Peterson and Solzhenitsyn Speak Truth to Power

By Jerry D. Salyer

Crisis—It is not hard to see why Aleksandr Solzhenitsyn, whose 100th birthday will be celebrated on December 11, would be such a compelling figure for Jordan Peterson, the Jungian psychologist who has become an international cause célèbre for defying Orwellian speech codes added to Canada’s Human Rights Act. In addition to advocating an ethic of individual responsibility for directionless and emasculated youths, Peterson has devoted much of his scholarship to the ways in which modern totalitarian systems manipulate language and concepts. Just as Solzhenitsyn in his day warned that “socialism of any type and shade leads to a total destruction of the human spirit and to a leveling of mankind into death,” so, too, does Peterson now condemn political-correctness as the spawn of Marxism—which is, in turn, “a murderous ideology” built upon “vicious, untenable and anti-human ideas.”
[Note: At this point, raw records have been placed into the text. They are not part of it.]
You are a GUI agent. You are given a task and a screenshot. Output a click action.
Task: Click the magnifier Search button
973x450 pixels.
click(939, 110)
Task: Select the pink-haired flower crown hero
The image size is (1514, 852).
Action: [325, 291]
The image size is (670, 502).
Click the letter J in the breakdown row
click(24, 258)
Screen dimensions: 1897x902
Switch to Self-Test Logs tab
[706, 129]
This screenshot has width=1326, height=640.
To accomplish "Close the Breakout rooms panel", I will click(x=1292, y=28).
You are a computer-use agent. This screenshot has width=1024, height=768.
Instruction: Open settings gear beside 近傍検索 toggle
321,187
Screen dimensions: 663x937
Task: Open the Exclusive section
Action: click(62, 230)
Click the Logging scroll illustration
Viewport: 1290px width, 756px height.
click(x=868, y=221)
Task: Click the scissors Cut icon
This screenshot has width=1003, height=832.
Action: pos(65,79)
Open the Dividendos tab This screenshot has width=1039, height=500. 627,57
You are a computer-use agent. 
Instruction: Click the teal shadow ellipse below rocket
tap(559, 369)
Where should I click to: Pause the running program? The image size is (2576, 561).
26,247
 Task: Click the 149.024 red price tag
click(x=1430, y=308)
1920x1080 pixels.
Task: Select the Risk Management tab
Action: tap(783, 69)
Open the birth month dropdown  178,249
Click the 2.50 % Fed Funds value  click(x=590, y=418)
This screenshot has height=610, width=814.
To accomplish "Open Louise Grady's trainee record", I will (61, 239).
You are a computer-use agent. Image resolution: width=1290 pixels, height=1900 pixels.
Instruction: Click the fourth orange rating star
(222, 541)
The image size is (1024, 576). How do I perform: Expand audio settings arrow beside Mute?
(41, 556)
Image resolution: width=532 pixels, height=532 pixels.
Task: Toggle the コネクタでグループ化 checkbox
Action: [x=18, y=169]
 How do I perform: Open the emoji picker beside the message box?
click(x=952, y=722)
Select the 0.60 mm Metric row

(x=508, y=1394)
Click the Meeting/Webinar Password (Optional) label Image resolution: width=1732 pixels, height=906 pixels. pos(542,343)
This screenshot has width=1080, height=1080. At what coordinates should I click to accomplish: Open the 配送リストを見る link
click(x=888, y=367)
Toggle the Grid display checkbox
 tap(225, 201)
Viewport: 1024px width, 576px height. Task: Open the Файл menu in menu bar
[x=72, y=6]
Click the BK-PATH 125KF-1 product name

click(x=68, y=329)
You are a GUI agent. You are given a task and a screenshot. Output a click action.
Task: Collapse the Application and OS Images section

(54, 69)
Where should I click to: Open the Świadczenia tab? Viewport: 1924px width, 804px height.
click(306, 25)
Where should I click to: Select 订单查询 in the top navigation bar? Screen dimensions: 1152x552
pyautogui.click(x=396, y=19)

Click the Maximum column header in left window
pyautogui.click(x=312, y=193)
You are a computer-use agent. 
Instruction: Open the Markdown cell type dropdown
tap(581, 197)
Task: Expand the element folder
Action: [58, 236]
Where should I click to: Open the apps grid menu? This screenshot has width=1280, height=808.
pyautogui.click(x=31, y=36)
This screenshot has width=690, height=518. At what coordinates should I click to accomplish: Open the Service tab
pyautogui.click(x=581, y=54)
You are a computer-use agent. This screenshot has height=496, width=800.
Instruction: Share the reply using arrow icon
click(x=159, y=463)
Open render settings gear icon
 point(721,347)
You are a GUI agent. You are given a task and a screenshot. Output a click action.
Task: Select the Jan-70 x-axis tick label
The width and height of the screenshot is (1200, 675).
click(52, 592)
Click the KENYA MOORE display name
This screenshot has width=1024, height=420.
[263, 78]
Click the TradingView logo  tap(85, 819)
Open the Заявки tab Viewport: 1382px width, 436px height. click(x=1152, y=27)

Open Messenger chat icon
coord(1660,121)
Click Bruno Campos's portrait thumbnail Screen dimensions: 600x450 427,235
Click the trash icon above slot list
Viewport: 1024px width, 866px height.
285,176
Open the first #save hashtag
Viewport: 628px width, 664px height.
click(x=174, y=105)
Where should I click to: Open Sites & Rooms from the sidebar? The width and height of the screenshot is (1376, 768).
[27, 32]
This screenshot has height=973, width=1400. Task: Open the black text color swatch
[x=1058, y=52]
In his foreword to a new edition of Solzhenitsyn’s Gulag Archipelago, Peterson notes:

If there was any excuse to be a Marxist in 1917 there is absolutely and finally no excuse now. And we know that mostly because of Aleksandr Solzhenitsyn and The Gulag Archipelago. Thank Heaven for that great author’s outrage, courage and unquenchable thirst for justice and truth. It was Solzhenitsyn who warned us that the catastrophes of the Soviet state were inextricably and causally linked to the deceitful blandishments of the Marxist utopian vision. It was Solzhenitsyn who documented the price paid in suffering for the dreadful communist experiment, and who distilled from that suffering the wisdom we must all heed so that such catastrophe does not visit us again.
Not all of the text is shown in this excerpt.